Stored records:
[Start of section]

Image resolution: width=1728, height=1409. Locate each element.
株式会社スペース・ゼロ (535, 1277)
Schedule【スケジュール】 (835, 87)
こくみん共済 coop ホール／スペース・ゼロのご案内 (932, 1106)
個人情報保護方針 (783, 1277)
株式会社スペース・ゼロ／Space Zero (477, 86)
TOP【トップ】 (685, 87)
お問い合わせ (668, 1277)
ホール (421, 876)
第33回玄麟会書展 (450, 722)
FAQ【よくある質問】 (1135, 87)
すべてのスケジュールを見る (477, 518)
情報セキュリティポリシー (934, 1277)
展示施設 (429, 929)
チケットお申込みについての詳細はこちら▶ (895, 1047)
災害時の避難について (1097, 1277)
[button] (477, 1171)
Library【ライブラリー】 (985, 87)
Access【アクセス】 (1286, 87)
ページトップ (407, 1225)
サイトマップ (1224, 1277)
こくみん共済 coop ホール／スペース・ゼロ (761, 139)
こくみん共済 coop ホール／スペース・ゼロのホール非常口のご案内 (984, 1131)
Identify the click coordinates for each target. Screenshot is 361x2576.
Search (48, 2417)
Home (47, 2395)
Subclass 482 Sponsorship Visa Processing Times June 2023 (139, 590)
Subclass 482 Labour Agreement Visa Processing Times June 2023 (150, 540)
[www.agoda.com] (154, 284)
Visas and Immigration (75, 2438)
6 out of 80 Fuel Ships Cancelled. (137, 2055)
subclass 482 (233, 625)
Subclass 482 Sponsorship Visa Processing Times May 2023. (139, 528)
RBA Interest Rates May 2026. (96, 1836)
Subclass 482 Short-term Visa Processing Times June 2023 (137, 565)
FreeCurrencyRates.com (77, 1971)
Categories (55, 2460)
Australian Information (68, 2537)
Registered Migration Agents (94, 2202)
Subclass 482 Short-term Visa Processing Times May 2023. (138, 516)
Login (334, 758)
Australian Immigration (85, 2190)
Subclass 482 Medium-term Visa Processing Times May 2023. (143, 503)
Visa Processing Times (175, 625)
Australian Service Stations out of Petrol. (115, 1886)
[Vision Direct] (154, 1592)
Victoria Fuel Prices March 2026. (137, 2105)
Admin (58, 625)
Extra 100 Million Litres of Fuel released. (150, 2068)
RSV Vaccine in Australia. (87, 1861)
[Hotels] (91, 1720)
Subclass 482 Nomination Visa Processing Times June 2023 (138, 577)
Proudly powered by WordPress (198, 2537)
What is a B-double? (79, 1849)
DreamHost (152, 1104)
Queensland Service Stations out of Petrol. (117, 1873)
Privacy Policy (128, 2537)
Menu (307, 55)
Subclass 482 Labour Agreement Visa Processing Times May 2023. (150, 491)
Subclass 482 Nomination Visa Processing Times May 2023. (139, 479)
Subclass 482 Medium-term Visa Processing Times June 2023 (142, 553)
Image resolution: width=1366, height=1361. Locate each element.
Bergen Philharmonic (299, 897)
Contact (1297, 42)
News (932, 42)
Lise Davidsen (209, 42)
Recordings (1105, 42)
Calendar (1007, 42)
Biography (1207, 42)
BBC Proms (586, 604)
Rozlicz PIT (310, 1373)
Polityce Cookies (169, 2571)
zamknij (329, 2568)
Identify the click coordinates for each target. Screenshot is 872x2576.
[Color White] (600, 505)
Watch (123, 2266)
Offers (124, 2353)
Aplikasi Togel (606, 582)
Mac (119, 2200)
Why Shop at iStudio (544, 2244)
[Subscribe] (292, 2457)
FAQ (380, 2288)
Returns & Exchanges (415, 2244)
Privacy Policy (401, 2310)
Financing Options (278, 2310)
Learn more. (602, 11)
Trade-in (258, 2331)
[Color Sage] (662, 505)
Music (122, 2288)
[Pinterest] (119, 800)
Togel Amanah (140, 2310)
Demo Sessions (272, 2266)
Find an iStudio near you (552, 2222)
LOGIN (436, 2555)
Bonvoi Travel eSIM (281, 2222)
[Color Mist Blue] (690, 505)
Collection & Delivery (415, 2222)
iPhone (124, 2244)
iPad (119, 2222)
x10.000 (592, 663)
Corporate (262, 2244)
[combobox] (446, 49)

[End of section]

[WORK TO BE COMPLETED] Using the records above, restate word for word the lines from the one with "お問い合わせ (668, 1277)" through the one with "Categories (55, 2460)", both included.

[THE COMPLETED TASK]
お問い合わせ (668, 1277)
ホール (421, 876)
第33回玄麟会書展 (450, 722)
FAQ【よくある質問】 (1135, 87)
すべてのスケジュールを見る (477, 518)
情報セキュリティポリシー (934, 1277)
展示施設 (429, 929)
チケットお申込みについての詳細はこちら▶ (895, 1047)
災害時の避難について (1097, 1277)
[button] (477, 1171)
Library【ライブラリー】 (985, 87)
Access【アクセス】 (1286, 87)
ページトップ (407, 1225)
サイトマップ (1224, 1277)
こくみん共済 coop ホール／スペース・ゼロ (761, 139)
こくみん共済 coop ホール／スペース・ゼロのホール非常口のご案内 (984, 1131)
Identify the click coordinates for each target. Screenshot is 361x2576.
Search (48, 2417)
Home (47, 2395)
Subclass 482 Sponsorship Visa Processing Times June 2023 (139, 590)
Subclass 482 Labour Agreement Visa Processing Times June 2023 (150, 540)
[www.agoda.com] (154, 284)
Visas and Immigration (75, 2438)
6 out of 80 Fuel Ships Cancelled. (137, 2055)
subclass 482 (233, 625)
Subclass 482 Sponsorship Visa Processing Times May 2023. (139, 528)
RBA Interest Rates May 2026. (96, 1836)
Subclass 482 Short-term Visa Processing Times June 2023 (137, 565)
FreeCurrencyRates.com (77, 1971)
Categories (55, 2460)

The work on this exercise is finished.